◆ Quoted passage:
>> Begin

TSS staffer Swiss was able to get some time with Hoshino San at this years Summer of Sonic.

It's in the spoiler, but depending on what forum skin you're using, you might find it easier to read on TSS itself.

 

TSS: First of all, what does it mean to you to be here at Summer of Sonic?

 

Kazuyuki Hoshino: It’s great to be here and meet the fans who have continued to love the characters that I have created!

TSS: How do you go about the process of creating the Badniks and other enemies for Sonic games?

Kazuyuki Hoshino: Other than creating some of the key central characters I’ve also created lots of sub-characters. Whenever I create a main character, someone that’s central to the story or series, I always fully immerse myself in that character to really put myself in their shoes. When I was younger I always dreamed of my creations being sold as figurines in shops so people could buy some of the things that I had created. I’ve always kept this in mind when creating characters so I can design them to look great not only for their purpose, but so they would look good as figurines too.

TSS: Out of all the enemy characters you have created, which would you say is your favourite (Metal Sonic excluded!).

Kazuyuki Hoshino: Although he’s not as much of an enemy anymore, I’d definitely have to say Shadow the Hedgehog.

TSS: How did designing for NiGHTS differ to designing for Sonic games?

Kazuyuki Hoshino: When I’m creating characters for Sonic, I always have in mind that it needs to be appealing to millions of people. Sonic has such a big mass audience so I try and design to meet that taste. With NiGHTS, it has a very particular theme with quite a specific and niche market so I can push the boat out a little further to make designs that are more dream-like and psychological.

TSS: What were your biggest challenges in terms of design when making the transition from 2D to 3D games?

>> End

◆ Data block:

>> Begin

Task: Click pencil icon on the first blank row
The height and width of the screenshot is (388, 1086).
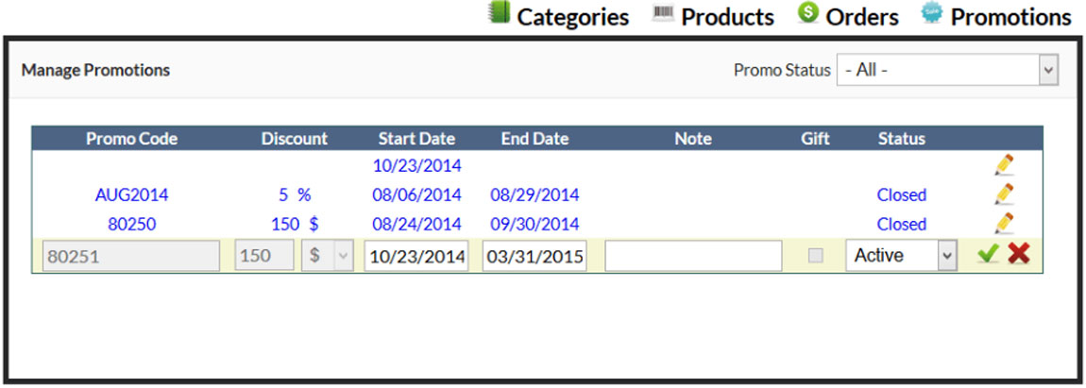Action: pyautogui.click(x=1004, y=165)
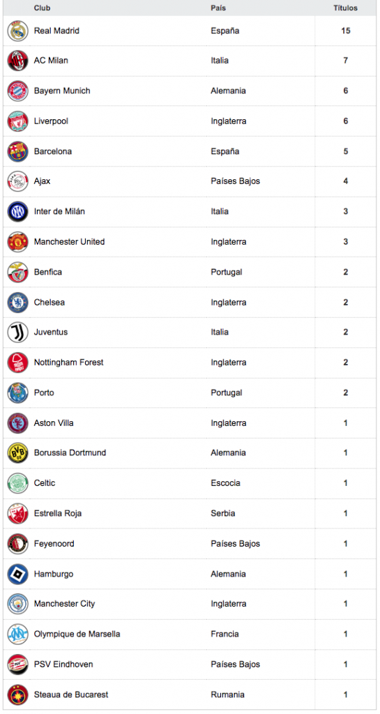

>> End

In the Hoshino interview, why does he say he could make his NiGHTS designs more dream-like and psychological than his Sonic ones? Answer in one to three sentences.

Sonic has a huge mass audience, so he designs its characters to appeal to millions of people. NiGHTS has a very particular theme and a specific, niche market, so he could push the boat out further.